Cecily, in contrast, oscillates between wanting Jeremy to see her as worthy of trust and being repulsed by his inability to give her space to grow on her own terms. The most emotionally devastating scenes—Jeremy’s strangling confrontation, Cecily’s dissociation in the hospital, their tearful argument in London—are all pivot points around broken trust.
Yet, beneath each betrayal lies a cry for connection. Jeremy’s father, Adrian, becomes the narrative’s lone voice of reason, arguing that love without trust is hollow.
The story ultimately affirms this sentiment through the characters’ emotional transformations: Jeremy learning to step back, to protect without suffocating; Cecily learning to set boundaries, to demand emotional honesty. Even if their relationship remains volatile, the evolution of their trust—cautious, grudging, and forged through trauma—becomes the foundation for their reconciliation.
Trauma, Survival, and Psychological Dependency
Cecily’s entire arc is a study in surviving trauma and how survival can sometimes masquerade as choice. Her earliest experiences with Jeremy, whether in the forest, the initiation game, or the cottage, strip away layers of autonomy.
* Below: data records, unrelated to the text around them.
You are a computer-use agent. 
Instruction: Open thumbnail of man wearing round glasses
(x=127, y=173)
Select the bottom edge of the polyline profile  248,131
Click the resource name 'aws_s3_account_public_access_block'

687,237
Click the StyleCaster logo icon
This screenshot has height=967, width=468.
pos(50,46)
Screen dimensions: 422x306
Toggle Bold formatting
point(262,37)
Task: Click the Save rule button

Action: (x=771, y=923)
She’s not merely physically coerced but mentally conditioned to associate fear with attention, violence with validation. Jeremy’s dominance fills a void left by unresolved past abuse, and over time, she begins to equate his presence with safety—even when that presence is a threat.
This psychological dependency is not accidental; Jeremy feeds it through constant surveillance, acts of protection that double as control, and moments of softness that confuse her. Cecily’s survival instincts are sharpened, yet paradoxically dulled by repeated exposure to danger she willingly returns to.
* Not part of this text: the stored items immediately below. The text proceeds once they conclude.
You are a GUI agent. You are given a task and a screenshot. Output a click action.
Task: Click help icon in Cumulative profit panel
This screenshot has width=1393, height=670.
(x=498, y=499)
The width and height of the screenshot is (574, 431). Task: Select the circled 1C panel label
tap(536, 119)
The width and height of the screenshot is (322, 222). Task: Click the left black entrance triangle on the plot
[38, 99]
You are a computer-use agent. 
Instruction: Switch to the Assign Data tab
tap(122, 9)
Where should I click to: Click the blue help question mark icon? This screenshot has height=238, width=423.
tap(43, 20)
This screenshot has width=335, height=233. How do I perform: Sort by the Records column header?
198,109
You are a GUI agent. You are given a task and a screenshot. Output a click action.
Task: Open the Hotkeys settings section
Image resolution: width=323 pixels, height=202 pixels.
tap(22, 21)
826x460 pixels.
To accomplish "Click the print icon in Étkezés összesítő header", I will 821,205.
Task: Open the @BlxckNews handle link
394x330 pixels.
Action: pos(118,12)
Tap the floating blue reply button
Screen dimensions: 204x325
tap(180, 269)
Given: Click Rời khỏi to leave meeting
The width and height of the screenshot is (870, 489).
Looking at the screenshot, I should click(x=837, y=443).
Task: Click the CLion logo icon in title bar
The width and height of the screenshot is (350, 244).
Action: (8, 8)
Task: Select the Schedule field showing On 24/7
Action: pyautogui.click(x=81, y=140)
Dissociation becomes her coping mechanism, and moments of clarity are rare but transformative. Her confrontation with Jeremy after Zayn’s attack is one such moment—she claims her voice, her pain, and demands accountability.
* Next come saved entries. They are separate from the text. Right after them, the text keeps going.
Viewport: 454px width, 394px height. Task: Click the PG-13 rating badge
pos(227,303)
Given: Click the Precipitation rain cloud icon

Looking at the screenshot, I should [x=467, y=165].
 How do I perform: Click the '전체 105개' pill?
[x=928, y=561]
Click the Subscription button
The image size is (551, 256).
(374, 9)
Still, healing is not linear. She remains emotionally tethered to Jeremy even after promising herself freedom.
The story doesn’t offer a clean break from trauma. Instead, it portrays the disturbing realism of how trauma can foster attachments that feel like love but are rooted in survival.
Jeremy, too, operates from trauma—his inability to process emotional intimacy without violence suggests a boy raised in a world where survival meant dominance. In the end, both characters are trapped not just in each other, but in the shadows of what they’ve endured, making their union one of both resilience and haunting compromise.
Love as Possession
In God of Wrath, love is rarely tender; it is possessive, primal, and often brutal. Jeremy does not love Cecily in traditional terms.
His love is expressed through control—over her time, her body, her choices. From the moment he decides she is “his,” his actions follow the logic of ownership: he tracks her movements, punishes perceived betrayals, and even kills for her.
Cecily, for all her internal resistance, begins to equate this obsessive devotion with meaning. No one has ever wanted her so completely, even if that want is toxic.
Their relationship becomes a high-stakes negotiation of dominance masquerading as romance. Emotional connection is often achieved through confrontation rather than communication.
Yet there is no doubt that both characters feel deeply—just not healthily. Jeremy’s need to possess Cecily is less about love and more about identity; having her confirms his ability to be vulnerable without being destroyed.
Cecily, meanwhile, finds in Jeremy a reflection of the chaos she carries within. His fixation makes her feel seen in a way that terrifies and comforts her.
Their love defies normal boundaries—it is not romantic but invasive, not healing but consuming. And yet, despite its toxicity, the bond persists.
Their eventual reconciliation is framed not as a resolution but as a pact to co-exist with each other’s darkness. Love, here, is not an escape—it is the thing that traps them together, a force as destructive as it is binding.